**Extrait source**
+++
Paris - Publié le mardi 2 juillet 2019 à 15 h 18 - n° 271193

« Satellifax » vous propose à titre de test, chaque mercredi et, en fonction de vos retours et pendant au moins quelques semaines, cette nouvelle rubrique. Nous souhaitons y partager avec vous nos choix cinématographiques parmi les sorties de la semaine, avec un œil de cinéphile qui se veut aussi analyste de notre industrie. Vos commentaires seraient appréciés : commentaires@satellifax.com

Spider-Man : Far From Home, de Jon Watts

Avec : Tom Holland, Jake Gyllenhaal, Samuel L. Jackson, Marisa Tomei, Jon Favreau, Zendaya, Cobie Smulders

Sony Pictures Releasing France - 2h09

 • Le pitch

Après le sauvetage de la moitié de la population mondiale par les Avengers, une génération entière de superhéros a tiré sa révérence. Quand une nouvelle menace se manifeste, Nick Fury ne sait plus vers qui se tourner. Il choisit de contacter le jeune Peter Parker au moment où l’adolescent est sur le point de partir faire le tour de l’Europe avec sa classe. Mais il se pourrait bien que Spider-Man soit désormais le seul espoir de l’humanité.
+++
Répondez aux questions suivantes d'après l'extrait source.
(a) Quel jour de la semaine la nouvelle rubrique est-elle proposée ?
(b) Quelle durée est indiquée pour le film ?
(c) Avec qui Peter Parker est-il sur le point de partir faire le tour de l'Europe ?

**Informations enregistrées**
+++
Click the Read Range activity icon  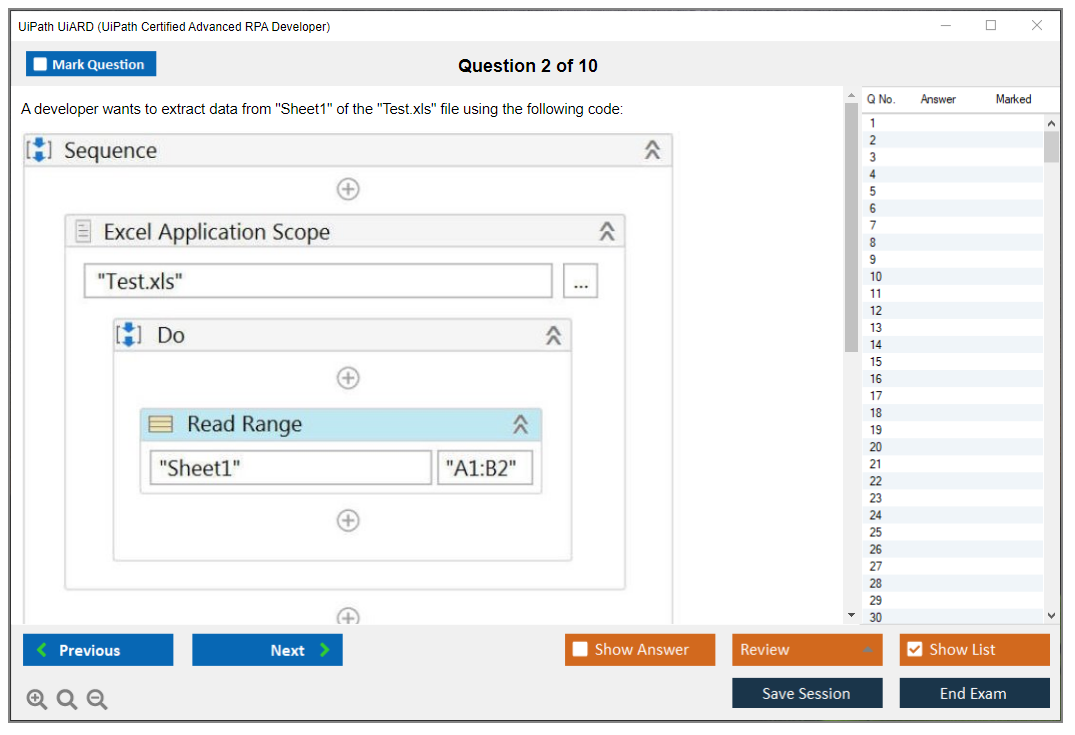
+++
**Résultat de l'exercice**
(a) Chaque mercredi.
(b) 2h09.
(c) Avec sa classe.